Alors, pour justifier une campagne de diffamation injustifiable, le « journaliste » Lorrain Sénéchal s’est livré sur le plateau de l’émission “CàVous” à un pur exercice de désinformation en allant jusqu’à inverser les séquences de l’intervention de Rima Hassan pour faire croire qu’elle aurait « justifié le mode opératoire » du Hamas, avant de nuancer ses propos. Répétons le encore s’il le faut : dans cette interview et depuis des mois, c’est l’exact inverse qui est défendu par Rima Hassan et la France insoumise.
https://twitter.com/RimaHas/status/1895166713622065237
Plus largement, les menaces de déchéance de nationalité s’accompagnent aujourd’hui d’un vocabulaire absolument débridé et pétainiste des responsables politiques et éditorialistes de la presse réactionnaire, la député macroniste Prisca Thévenot parlant de Rima Hassan comme d’une « ennemi[e] de la France », le plateau de CNEWS comme d’une « ennemie de l’intérieur » qu’il faudrait « destituer de tout mandat public ». Depuis 1945 et la défaite du fascisme, un vocabulaire et des propositions aussi explicitement racistes ne s’était plus emparé de manière aussi débridée des élites bourgeoises.
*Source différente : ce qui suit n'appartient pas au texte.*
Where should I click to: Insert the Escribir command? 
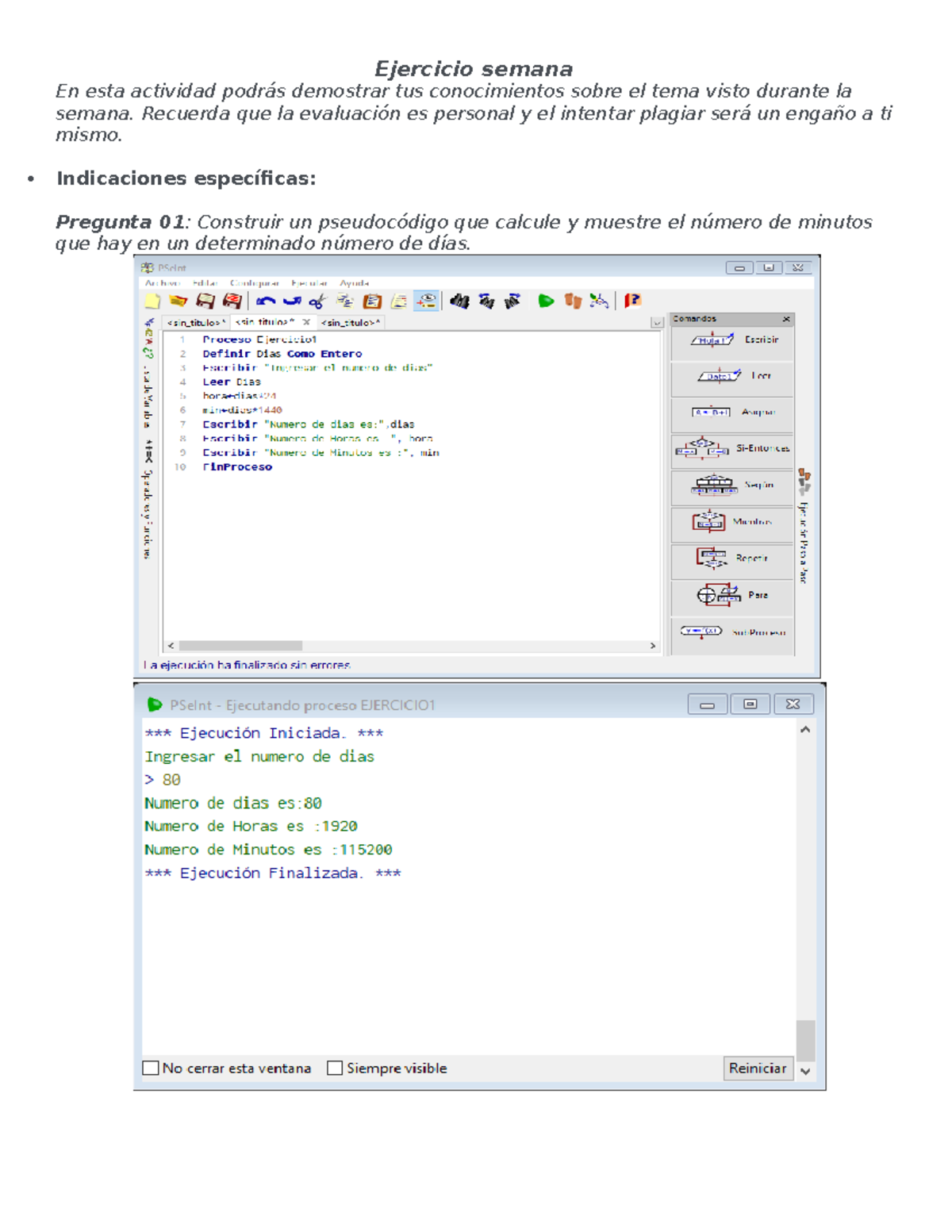coord(731,340)
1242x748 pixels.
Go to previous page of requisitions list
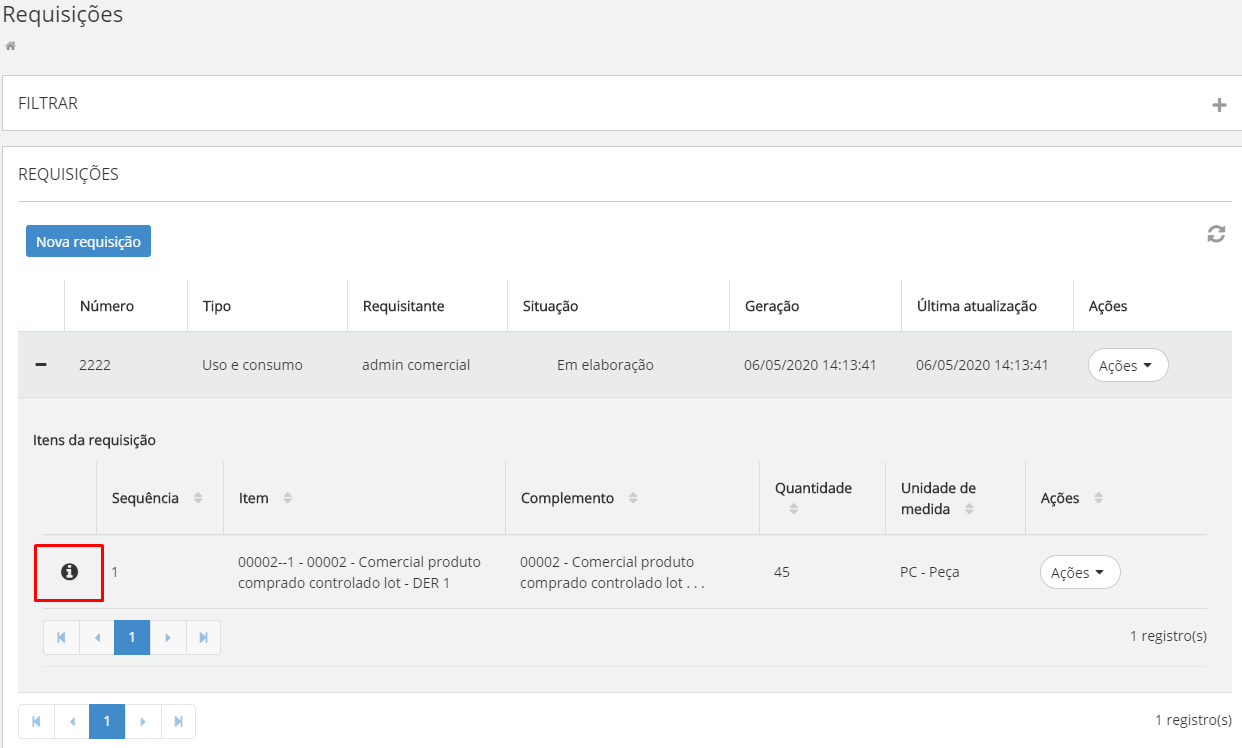(72, 721)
Au total, Rima Hassan est menacée de déchéance de nationalité et traitée comme une « ennemie de l’intérieur » pour avoir rappelé le droit international, c’est-à-dire parce qu’elle dénonce le génocide du peuple palestinien par un État occidentalisé, et, en dernière analyse, parce qu’elle est elle même franco-palestinienne.
Le député LFI Aly Diouara menacé d’être “tazé” par un policier : sans preuves pour appuyer leur propos, les préfets de Paris et de Seine-Saint-Denis apportent leur soutien aux agents impliqués
En parallèle de la cabale raciste menée contre Rima Hassan depuis le plus haut sommet de l’État, un autre insoumis, le député Aly Diouara, a lui aussi été victime ces derniers jours d’une campagne mêlant racisme et rejet de l’égalité entre les êtres humains.
Ainsi Aly Diouara, député de la Nation, a été menacé par des policiers alors qu’il était témoin de contrôles de police affichant violences et absence de motif apparent. Témoin d’une fouille sans fondement légal et constatant le non-port du numéro d’identification administrative pourtant obligatoire par les agents impliqués (numéro RIO, article R343-15 du Code de la sécurité intérieure), Aly Diouara a exercé son droit d’observation en tant que député.
En sa qualité de parlementaire, il y a exercé ce droit sans interférence. Il a alors été pris à partie par les fonctionnaires de police impliqués, ceux-ci menaçant de faire usage de leur arme à impulsion électrique (Tazer) à son encontre. Une élue, adjointe au maire de La Courneuve, qui l’accompagnait, a fait l’objet d’une interpellation, au motif d’une prétendue injure publique, ce que l’intéressée conteste formellement.
Alors qu’Aly Diouara a dénoncé cette situation par communiqué, le préfet de Paris Laurent Nunez et le préfet de Seine-Saint-Denis ont rapidement apporté leur soutien aux policiers affirmant sans aucune preuve qu’ils ont agi dans le respect du droit des règles de déontologie.
Les réactions du préfet de police de Paris et du préfet de la Seine-Saint-Denis soulèvent des interrogations d’une extrême gravité. Il n’est pas acceptable qu’un préfet de police puisse, en quelques heures à peine, décréter close toute enquête relative à des faits graves dont se seraient rendus responsables des fonctionnaires de police.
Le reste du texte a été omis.